Auf die Berufung wird die Klage auch insoweit abgewiesen.
Der Kläger trägt die Kosten des Revisionsverfahrens.
Tatbestand
I.
Der aus dem Kosovo stammende Kläger ist jugoslawischer Staatsangehöriger. Er reiste 1991 nach Deutschland ein und beantragte Asyl. Zur Begründung berief er sich darauf, dass er und seine Familie als albanische Volkszugehörige von der serbischen Polizei unterdrückt und misshandelt worden seien.

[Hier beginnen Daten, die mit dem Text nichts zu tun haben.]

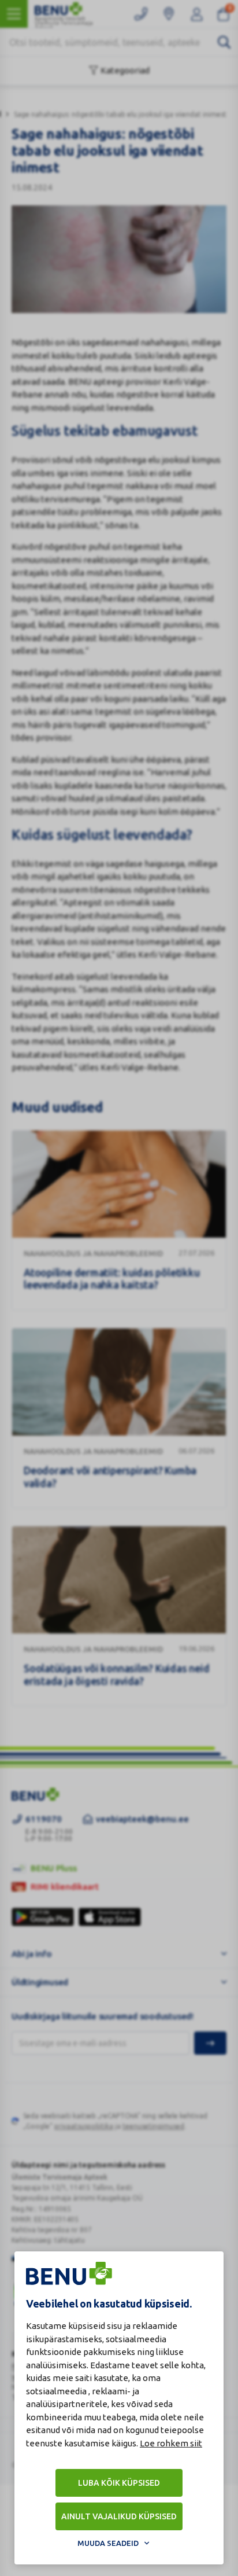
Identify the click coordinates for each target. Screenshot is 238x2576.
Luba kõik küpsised (119, 2482)
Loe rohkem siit (171, 2443)
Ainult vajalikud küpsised (119, 2516)
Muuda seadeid (108, 2543)
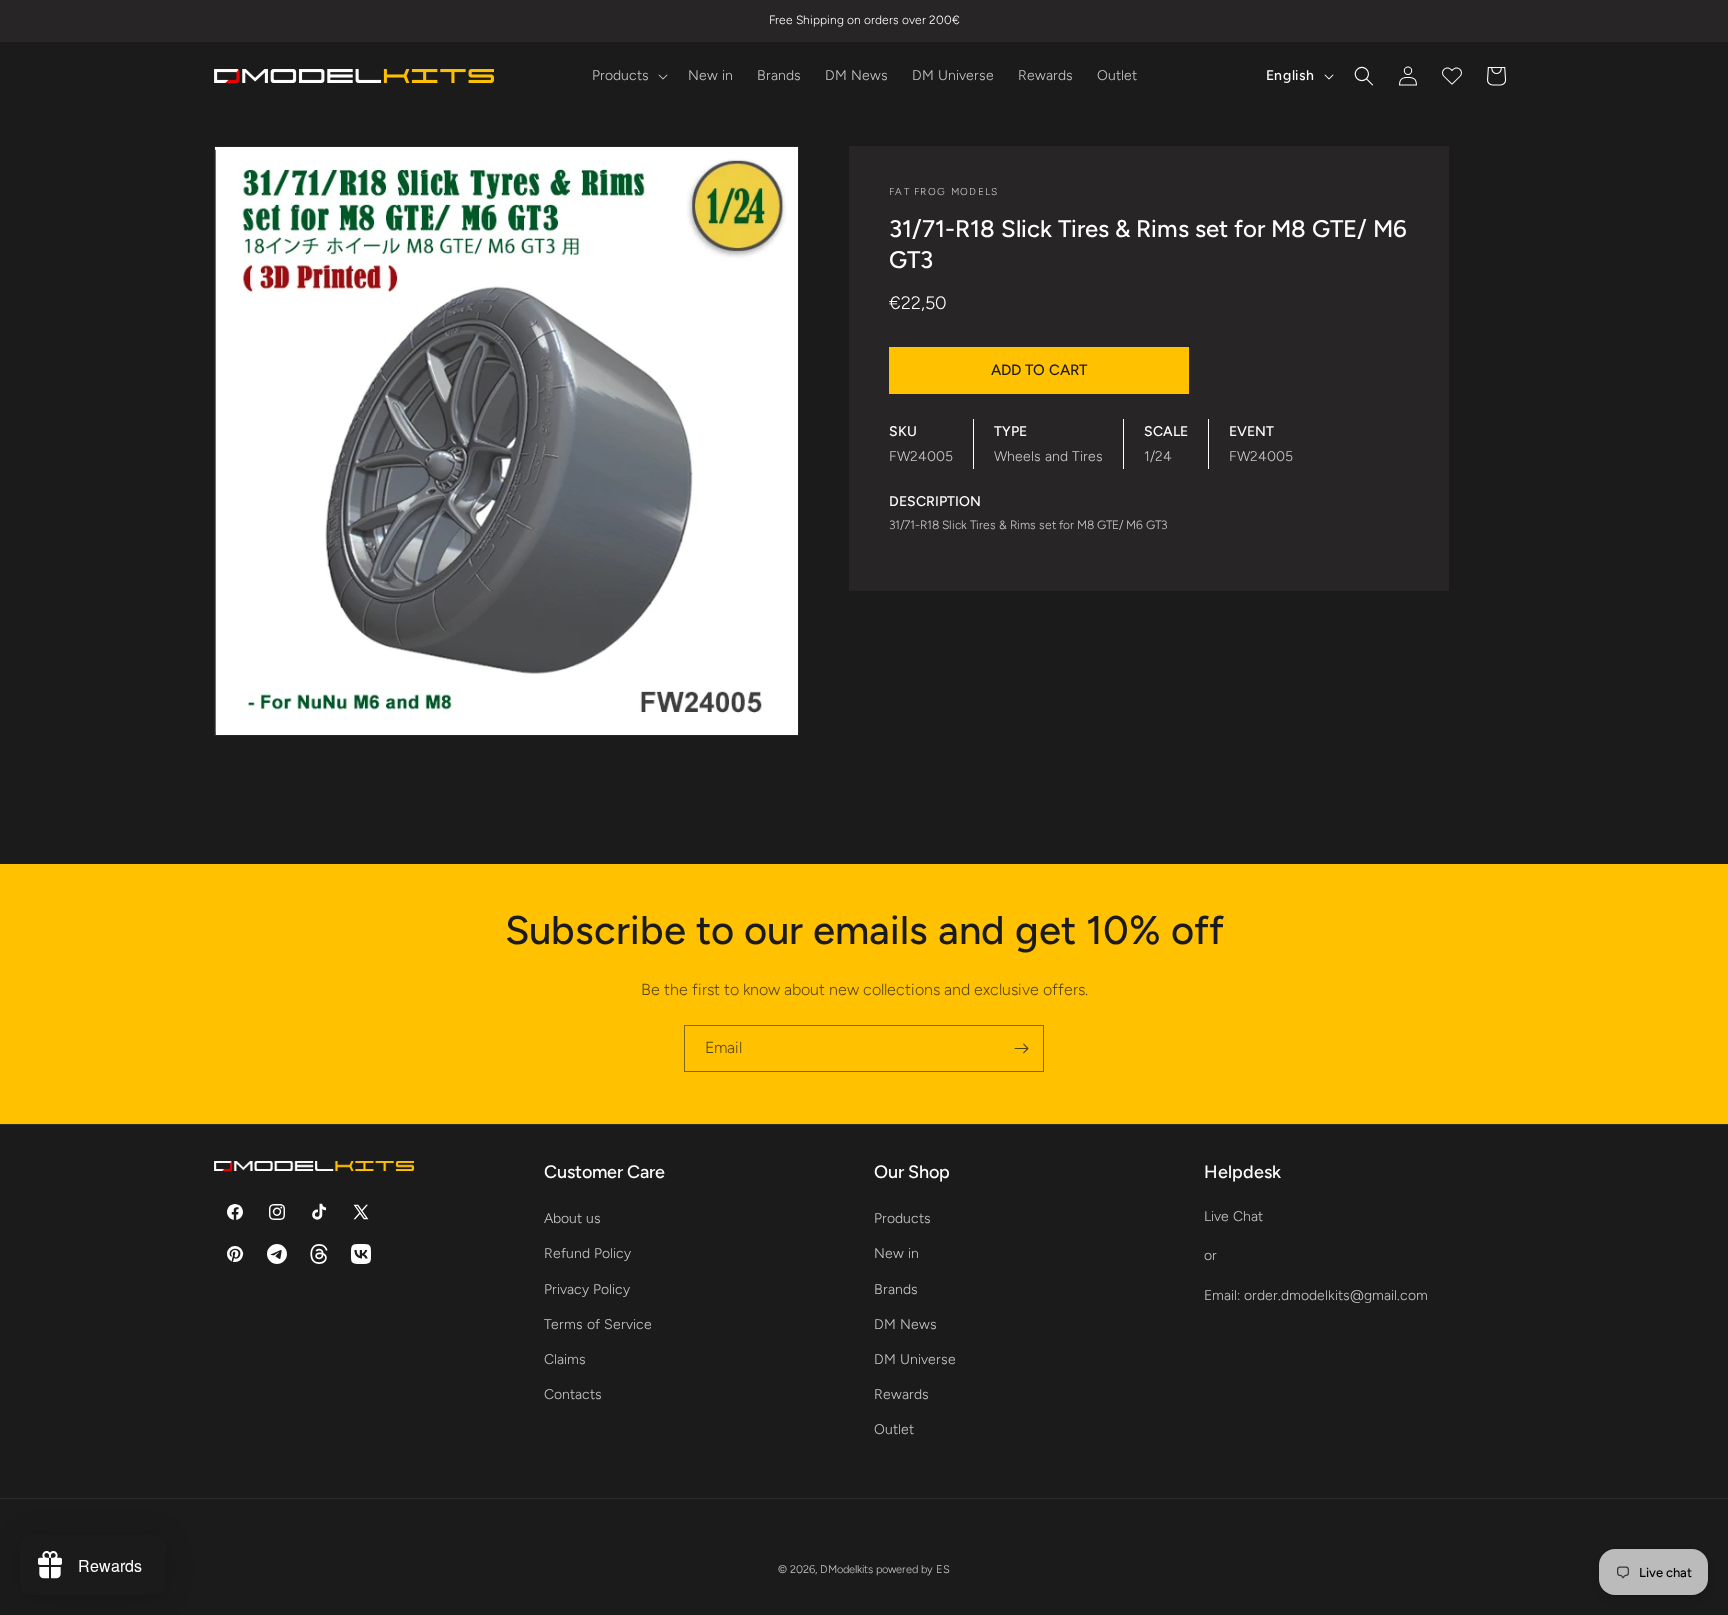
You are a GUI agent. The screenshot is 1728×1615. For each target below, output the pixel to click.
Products (902, 1218)
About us (572, 1218)
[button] (628, 76)
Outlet (894, 1429)
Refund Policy (587, 1253)
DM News (905, 1324)
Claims (565, 1359)
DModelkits (846, 1569)
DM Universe (915, 1359)
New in (896, 1253)
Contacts (573, 1394)
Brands (896, 1289)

Mit rechtskräftig gewordenem Bescheid vom Dezember 1993 lehnte das Bundesamt für die Anerkennung ausländischer Flüchtlinge (Bundesamt) den Asylantrag ab. Ein erster Asylfolgeantrag des Klägers aus dem Jahr 1995 blieb erfolglos. Auf einen weiteren Folgeantrag, den der Kläger mit der Verschlechterung der Situation der Albaner im Kosovo begründete, lehnte es das Bundesamt mit Bescheid vom 3. November 1997 ab, ein weiteres Asylverfahren durchzuführen, forderte den Kläger auf, die Bundesrepublik Deutschland innerhalb einer Woche nach Bekanntgabe der Entscheidung zu verlassen und drohte ihm die Abschiebung in die Bundesrepublik Jugoslawien an.

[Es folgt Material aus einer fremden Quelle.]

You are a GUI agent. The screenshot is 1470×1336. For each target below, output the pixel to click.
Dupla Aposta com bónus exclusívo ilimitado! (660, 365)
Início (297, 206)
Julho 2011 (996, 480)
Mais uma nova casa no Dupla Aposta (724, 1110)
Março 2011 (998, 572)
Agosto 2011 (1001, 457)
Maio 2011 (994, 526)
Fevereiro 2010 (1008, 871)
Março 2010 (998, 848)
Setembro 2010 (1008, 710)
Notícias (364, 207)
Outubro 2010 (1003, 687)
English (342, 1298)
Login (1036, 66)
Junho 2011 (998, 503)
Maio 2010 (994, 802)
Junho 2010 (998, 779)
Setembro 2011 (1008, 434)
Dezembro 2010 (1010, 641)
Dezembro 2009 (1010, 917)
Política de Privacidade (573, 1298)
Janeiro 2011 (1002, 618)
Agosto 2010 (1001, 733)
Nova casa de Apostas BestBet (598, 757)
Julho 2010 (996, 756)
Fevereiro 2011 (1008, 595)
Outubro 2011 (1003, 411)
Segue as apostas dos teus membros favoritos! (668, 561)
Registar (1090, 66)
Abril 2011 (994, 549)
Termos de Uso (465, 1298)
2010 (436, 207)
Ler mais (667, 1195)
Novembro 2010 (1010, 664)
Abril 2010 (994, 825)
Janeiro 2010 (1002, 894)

Das Verwaltungsgericht hat den Bescheid des Bundesamts aufgehoben und die Beklagte verpflichtet, ein weiteres Asylverfahren durchzuführen. Im Berufungsverfahren hat der Kläger erstmals vorgetragen, er gehöre der Volksgruppe der Roma an und habe deshalb bei einer Rückkehr Verfolgungsmaßnahmen durch die im Kosovo lebenden Albaner zu befürchten.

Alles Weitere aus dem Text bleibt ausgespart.